[RECORDS SUPPLIED]
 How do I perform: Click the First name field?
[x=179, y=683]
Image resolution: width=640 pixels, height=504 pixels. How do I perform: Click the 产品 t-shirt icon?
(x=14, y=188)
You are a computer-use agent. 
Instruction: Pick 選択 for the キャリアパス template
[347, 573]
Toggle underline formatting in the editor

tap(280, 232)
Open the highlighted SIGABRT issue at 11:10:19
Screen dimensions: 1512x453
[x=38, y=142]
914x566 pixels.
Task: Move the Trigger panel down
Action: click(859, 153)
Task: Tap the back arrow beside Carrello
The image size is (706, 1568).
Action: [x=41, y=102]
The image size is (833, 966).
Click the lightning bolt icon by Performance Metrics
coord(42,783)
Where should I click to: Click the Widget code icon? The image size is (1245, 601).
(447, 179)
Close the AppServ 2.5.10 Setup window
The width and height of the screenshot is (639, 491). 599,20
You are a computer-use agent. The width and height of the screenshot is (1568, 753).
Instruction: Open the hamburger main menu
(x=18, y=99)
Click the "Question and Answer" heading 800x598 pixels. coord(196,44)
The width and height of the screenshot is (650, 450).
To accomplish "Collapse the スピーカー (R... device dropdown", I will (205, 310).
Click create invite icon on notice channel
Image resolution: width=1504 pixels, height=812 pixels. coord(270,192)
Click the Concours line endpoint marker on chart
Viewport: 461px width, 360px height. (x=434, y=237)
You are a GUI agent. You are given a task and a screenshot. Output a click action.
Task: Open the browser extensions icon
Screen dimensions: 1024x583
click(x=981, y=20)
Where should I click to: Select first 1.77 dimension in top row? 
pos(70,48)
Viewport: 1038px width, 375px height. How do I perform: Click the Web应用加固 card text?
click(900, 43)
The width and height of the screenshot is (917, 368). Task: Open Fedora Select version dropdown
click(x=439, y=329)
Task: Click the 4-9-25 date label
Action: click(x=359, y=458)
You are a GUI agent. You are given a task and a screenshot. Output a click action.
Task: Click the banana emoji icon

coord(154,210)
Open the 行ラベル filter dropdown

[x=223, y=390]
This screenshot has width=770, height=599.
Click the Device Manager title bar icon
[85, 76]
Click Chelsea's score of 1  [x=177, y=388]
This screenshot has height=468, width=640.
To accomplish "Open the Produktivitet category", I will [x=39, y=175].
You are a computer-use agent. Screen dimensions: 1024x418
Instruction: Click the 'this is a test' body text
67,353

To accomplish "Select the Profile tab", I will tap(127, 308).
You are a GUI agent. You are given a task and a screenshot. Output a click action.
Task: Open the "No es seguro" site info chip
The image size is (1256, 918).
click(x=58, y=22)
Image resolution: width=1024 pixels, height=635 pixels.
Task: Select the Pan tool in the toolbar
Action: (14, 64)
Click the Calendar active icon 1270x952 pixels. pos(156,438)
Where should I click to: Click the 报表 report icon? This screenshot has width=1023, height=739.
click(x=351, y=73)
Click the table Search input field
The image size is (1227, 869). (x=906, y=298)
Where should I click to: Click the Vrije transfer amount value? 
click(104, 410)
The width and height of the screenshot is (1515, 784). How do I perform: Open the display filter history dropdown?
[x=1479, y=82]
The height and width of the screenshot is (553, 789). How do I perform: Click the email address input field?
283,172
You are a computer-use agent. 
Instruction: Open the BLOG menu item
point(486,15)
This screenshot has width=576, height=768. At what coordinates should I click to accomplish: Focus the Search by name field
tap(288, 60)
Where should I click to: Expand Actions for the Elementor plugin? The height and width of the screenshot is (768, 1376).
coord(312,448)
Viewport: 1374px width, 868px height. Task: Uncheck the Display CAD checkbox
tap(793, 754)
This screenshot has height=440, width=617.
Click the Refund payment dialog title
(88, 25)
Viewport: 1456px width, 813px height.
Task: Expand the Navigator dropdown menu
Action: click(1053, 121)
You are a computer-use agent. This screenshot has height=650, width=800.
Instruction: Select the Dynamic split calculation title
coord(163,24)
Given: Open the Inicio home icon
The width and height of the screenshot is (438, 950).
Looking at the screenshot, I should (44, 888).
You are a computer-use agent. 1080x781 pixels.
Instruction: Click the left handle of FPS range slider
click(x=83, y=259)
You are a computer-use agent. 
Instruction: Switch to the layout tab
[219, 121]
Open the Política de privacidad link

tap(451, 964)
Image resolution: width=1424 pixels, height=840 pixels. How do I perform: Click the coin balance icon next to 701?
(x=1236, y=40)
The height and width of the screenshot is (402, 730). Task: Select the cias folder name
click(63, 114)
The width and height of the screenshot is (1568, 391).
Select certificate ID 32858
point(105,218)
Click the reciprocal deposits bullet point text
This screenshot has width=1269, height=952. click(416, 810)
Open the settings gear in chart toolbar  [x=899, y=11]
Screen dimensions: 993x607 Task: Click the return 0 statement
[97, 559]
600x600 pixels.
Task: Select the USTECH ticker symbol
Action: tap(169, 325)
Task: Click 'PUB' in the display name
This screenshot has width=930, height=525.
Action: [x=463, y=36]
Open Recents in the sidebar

[GOAL OF THE EXERCISE]
Report each line of the data that includes the string "will".

[ANSWER TO THIS TASK]
To accomplish "Collapse the スピーカー (R... device dropdown", I will (205, 310).
To accomplish "Open the Produktivitet category", I will [x=39, y=175].
To accomplish "Select the Profile tab", I will tap(127, 308).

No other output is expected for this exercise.